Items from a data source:
•••
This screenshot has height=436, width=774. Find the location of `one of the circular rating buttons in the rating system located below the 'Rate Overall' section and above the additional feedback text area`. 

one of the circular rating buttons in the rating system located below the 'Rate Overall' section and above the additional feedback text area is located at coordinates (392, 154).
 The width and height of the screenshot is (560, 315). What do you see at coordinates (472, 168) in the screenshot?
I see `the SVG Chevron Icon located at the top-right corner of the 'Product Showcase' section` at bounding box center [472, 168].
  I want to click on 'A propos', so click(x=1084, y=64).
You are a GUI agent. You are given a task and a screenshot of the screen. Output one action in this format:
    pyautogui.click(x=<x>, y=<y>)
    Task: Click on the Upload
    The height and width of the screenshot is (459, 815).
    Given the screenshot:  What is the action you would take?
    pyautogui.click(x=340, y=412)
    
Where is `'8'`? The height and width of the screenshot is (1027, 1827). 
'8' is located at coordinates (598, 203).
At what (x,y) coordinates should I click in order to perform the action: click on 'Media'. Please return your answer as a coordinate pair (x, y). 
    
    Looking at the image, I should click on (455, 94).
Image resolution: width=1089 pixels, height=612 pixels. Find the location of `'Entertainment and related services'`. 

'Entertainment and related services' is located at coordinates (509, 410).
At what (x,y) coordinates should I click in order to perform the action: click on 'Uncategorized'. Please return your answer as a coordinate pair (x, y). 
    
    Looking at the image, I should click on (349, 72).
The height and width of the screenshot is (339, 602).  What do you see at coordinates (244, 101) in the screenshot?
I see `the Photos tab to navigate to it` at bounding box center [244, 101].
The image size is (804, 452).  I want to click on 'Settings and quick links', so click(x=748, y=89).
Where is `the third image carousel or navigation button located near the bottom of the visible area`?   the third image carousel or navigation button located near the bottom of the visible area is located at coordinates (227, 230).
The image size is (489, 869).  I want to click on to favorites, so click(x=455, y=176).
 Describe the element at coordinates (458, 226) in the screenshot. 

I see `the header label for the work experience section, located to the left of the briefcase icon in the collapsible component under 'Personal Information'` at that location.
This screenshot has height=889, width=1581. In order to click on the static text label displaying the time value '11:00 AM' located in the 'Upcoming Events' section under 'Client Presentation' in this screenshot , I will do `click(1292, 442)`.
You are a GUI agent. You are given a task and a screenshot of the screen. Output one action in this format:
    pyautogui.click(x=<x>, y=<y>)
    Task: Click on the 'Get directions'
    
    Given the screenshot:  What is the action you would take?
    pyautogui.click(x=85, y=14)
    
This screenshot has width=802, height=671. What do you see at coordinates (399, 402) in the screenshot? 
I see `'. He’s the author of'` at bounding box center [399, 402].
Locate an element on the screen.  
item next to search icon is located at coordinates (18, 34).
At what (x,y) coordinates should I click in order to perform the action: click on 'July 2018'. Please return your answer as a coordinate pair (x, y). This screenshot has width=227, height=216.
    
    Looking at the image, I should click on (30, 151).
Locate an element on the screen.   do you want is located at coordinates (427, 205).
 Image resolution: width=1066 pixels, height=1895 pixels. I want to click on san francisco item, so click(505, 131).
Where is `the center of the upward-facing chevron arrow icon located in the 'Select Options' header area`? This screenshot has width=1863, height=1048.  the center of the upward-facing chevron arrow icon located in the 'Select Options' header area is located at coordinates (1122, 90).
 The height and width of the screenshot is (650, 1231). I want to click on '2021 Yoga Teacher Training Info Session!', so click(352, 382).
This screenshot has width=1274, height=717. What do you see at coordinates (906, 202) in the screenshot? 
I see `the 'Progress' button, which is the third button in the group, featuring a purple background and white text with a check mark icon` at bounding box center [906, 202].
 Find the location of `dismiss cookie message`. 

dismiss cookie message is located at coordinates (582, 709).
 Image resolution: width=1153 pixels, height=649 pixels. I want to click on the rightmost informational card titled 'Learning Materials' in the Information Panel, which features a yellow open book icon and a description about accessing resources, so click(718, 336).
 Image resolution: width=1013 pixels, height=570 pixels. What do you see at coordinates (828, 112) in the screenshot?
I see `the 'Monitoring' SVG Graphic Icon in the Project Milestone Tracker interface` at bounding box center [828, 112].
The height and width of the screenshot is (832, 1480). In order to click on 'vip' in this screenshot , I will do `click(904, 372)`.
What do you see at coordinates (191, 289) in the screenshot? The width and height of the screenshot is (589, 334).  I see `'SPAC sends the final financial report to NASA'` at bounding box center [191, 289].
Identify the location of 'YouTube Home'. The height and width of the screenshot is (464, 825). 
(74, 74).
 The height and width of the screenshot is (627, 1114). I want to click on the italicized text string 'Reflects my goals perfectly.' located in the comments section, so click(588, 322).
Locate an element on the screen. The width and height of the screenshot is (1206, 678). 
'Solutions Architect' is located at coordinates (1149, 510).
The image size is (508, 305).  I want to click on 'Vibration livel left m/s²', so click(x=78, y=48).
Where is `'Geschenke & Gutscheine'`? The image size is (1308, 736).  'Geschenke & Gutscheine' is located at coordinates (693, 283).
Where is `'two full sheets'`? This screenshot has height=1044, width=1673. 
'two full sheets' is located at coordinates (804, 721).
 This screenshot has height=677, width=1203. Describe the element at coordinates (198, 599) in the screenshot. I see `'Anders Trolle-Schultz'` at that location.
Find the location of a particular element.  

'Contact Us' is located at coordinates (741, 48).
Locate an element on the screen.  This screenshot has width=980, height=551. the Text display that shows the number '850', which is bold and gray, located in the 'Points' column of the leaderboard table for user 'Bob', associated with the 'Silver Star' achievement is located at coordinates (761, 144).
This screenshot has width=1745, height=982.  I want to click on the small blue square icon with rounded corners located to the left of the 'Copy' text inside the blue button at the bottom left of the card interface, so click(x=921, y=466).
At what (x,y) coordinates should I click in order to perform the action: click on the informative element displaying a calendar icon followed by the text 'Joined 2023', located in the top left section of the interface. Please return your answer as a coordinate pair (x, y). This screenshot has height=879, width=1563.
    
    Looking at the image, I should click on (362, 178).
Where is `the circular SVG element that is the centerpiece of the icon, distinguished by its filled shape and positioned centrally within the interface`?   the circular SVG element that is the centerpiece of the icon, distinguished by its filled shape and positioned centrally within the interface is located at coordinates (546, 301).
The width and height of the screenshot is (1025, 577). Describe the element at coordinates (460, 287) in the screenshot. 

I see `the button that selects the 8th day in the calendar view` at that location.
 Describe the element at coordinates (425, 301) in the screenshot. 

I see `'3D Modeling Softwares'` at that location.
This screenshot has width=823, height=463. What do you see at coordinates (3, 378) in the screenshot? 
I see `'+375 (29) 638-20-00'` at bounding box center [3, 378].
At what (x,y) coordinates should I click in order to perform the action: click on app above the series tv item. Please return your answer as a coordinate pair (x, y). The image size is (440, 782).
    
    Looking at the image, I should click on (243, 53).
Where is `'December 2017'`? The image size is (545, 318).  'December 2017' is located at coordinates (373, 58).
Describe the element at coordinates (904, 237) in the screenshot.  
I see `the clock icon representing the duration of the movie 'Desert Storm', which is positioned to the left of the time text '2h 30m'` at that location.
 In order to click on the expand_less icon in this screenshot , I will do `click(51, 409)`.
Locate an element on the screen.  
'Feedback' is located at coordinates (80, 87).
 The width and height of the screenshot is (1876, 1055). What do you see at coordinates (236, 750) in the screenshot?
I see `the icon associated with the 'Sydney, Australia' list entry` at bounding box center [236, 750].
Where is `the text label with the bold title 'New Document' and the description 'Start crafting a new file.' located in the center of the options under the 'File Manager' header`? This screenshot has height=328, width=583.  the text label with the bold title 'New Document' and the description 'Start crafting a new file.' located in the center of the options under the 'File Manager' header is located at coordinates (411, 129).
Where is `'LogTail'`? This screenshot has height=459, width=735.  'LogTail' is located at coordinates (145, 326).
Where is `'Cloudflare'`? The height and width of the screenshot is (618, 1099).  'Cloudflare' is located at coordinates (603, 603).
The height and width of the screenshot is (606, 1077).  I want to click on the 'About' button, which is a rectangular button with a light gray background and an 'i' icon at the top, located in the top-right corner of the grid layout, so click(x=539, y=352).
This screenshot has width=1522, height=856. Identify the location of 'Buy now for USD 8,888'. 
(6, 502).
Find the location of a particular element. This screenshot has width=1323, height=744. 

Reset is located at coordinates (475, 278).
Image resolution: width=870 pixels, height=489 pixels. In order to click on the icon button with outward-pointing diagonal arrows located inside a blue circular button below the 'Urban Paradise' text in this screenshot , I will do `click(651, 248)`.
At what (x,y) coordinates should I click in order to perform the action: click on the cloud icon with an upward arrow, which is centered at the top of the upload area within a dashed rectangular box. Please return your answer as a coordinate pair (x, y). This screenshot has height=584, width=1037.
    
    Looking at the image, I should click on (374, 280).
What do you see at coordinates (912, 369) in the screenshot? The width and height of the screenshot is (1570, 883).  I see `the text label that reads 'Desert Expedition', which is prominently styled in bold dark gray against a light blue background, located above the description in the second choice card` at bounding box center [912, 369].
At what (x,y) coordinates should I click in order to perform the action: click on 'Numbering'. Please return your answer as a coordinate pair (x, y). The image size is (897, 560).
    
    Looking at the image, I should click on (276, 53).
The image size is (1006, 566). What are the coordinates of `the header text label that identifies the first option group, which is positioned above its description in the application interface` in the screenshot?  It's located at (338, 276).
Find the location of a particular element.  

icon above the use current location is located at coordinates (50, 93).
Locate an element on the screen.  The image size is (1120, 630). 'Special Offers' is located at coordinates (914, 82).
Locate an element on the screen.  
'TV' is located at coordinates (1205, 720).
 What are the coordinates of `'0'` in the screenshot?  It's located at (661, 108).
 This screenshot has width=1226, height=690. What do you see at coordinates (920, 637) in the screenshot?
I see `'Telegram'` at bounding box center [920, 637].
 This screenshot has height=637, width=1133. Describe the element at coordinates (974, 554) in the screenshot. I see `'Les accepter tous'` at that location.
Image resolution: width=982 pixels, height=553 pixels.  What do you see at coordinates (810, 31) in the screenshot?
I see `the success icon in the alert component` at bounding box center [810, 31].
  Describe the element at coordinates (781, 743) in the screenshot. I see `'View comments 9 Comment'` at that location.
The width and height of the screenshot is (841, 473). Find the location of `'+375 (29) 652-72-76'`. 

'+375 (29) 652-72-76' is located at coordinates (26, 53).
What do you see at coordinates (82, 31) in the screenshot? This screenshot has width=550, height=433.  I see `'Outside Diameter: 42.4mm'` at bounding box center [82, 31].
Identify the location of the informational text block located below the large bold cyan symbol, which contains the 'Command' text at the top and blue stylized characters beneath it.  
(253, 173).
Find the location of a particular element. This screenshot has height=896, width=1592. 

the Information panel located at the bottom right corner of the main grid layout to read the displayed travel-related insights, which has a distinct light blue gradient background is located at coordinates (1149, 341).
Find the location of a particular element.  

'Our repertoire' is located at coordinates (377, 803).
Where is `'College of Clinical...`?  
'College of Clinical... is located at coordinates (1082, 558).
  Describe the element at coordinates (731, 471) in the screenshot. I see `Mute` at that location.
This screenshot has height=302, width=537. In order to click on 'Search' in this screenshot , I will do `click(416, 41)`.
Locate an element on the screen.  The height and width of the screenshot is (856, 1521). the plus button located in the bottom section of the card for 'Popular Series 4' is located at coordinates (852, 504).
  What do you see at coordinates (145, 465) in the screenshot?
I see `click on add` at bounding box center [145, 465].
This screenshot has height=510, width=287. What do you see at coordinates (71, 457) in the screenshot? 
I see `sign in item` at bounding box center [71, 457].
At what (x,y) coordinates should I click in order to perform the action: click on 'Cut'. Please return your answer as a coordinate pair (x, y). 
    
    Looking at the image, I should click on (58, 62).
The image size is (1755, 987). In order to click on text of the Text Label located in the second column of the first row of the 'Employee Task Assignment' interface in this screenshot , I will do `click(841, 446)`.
•••
:: Task instructions ::
Copy out the records word for word, from the line with "is (1027, 1827)." up to and including the line with "coordinates (509, 410).".

:: Exercise response ::
Where is `'8'`? The height and width of the screenshot is (1027, 1827). 
'8' is located at coordinates (598, 203).
At what (x,y) coordinates should I click in order to perform the action: click on 'Media'. Please return your answer as a coordinate pair (x, y). 
    
    Looking at the image, I should click on (455, 94).
Image resolution: width=1089 pixels, height=612 pixels. Find the location of `'Entertainment and related services'`. 

'Entertainment and related services' is located at coordinates (509, 410).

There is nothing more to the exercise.